In my most recent paintings,  “Common Plants”,  I wanted to use the simplest forms to create an opportunity to see commonplace plants as worthy of closer inspection.

“Common Plants”
Two terms I have been thinking about lately:

 

Perceptual habituation – Where the brain reduces its response to a repeated harmless stimulus over time. It acts as a filtering mechanism, allowing individuals to ignore constant background sights, smells, sounds – like traffic noise or the scent of a perfume- to conserve cognitive resources for novel or more significant events.
 
Cognitive Estrangement – Coined by Darko Suvin, describes how science fiction uses imaginative frameworks to make the familiar realities seem alien.

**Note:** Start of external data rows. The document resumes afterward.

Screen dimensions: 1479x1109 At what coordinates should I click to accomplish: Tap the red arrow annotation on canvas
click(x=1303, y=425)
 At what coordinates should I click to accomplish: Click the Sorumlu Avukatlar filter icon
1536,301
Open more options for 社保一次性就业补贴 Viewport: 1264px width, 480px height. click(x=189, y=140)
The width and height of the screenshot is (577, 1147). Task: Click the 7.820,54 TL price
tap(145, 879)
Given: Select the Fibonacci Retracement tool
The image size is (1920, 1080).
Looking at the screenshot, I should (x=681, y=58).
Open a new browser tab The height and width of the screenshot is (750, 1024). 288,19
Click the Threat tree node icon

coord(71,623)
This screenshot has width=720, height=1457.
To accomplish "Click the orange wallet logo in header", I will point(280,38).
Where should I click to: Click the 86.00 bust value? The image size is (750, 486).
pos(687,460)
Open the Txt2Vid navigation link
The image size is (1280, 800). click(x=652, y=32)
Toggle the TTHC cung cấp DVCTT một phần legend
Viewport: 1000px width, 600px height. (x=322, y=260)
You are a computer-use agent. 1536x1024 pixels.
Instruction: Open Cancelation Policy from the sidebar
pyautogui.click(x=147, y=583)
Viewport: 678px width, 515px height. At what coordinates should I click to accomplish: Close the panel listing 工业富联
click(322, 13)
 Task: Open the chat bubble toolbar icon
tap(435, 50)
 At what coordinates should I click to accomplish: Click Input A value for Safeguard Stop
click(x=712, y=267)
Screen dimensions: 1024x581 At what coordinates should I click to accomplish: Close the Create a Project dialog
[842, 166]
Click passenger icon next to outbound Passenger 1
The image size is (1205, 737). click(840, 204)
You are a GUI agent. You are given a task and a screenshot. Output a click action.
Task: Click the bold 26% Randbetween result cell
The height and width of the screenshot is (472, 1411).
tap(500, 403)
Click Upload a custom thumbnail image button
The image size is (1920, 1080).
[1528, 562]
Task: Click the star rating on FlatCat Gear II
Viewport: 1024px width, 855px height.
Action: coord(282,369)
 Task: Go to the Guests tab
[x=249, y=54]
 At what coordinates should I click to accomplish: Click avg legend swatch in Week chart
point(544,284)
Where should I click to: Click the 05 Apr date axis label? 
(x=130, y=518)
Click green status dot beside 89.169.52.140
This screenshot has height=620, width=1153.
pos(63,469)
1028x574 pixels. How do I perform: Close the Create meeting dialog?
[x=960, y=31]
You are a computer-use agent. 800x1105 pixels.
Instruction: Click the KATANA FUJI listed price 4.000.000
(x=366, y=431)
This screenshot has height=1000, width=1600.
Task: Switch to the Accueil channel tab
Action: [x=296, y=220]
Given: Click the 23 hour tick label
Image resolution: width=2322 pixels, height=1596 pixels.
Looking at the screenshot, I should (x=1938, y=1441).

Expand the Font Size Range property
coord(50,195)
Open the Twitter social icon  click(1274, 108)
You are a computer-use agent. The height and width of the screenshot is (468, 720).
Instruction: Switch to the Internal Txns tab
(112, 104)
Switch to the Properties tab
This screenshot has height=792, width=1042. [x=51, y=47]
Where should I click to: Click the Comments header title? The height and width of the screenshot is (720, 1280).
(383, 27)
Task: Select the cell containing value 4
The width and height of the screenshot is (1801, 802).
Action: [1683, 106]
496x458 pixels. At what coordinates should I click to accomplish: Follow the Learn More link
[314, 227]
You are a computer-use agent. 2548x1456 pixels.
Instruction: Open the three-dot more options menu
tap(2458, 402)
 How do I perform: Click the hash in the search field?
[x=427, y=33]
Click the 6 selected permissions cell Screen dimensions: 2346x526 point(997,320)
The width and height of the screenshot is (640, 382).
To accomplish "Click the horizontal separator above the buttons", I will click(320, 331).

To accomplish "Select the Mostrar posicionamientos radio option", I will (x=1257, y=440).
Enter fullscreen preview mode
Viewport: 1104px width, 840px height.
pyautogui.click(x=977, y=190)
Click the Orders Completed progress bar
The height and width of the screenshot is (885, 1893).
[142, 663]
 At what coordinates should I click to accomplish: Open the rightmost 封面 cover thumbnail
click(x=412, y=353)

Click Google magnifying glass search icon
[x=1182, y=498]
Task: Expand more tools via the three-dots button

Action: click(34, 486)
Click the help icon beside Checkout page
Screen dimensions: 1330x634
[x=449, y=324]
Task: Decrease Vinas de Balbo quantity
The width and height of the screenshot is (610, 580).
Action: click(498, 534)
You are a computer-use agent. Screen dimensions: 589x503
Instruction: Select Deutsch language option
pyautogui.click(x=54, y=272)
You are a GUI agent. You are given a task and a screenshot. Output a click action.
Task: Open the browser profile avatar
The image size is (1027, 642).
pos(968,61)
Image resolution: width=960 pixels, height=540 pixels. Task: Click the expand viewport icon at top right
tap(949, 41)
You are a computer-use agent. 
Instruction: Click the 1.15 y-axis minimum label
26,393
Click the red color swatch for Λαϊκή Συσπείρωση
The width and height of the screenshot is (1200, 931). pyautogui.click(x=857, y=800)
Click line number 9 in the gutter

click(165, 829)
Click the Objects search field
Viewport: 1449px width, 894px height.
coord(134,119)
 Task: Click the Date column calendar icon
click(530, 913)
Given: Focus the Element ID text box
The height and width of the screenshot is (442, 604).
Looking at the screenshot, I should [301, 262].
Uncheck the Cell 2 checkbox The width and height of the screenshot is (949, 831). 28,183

When I encounter the natural world in preserved or built environments, I like to try to attune myself to a way of observing that reduces perceptual habituation. I engage in an observation game where the object is Cognitive Estrangement. The poor cardinal, so repeated on greeting cards, garden flags, and logos loses its ability to arrest with its bright plumage unless I train my brain to observe as an alien might on seeing one for the first time. Then it is so bright red against white snow. A true gift we are surrounded by every day in traffic and at our jobs. 


In these paintings I wanted to use the simplest forms to create an opportunity to see commonplace plants as worthy of closer inspection. The process I used was to observe the plants as closely as possible and record accurately and idealize as a botanist might for identification. I used simple geometric shapes as a way of creating my own alchemic symbols. They don’t need to heal, transmute or turn tin to gold. But maybe they turn some mundane thing into an object worthy of a second look.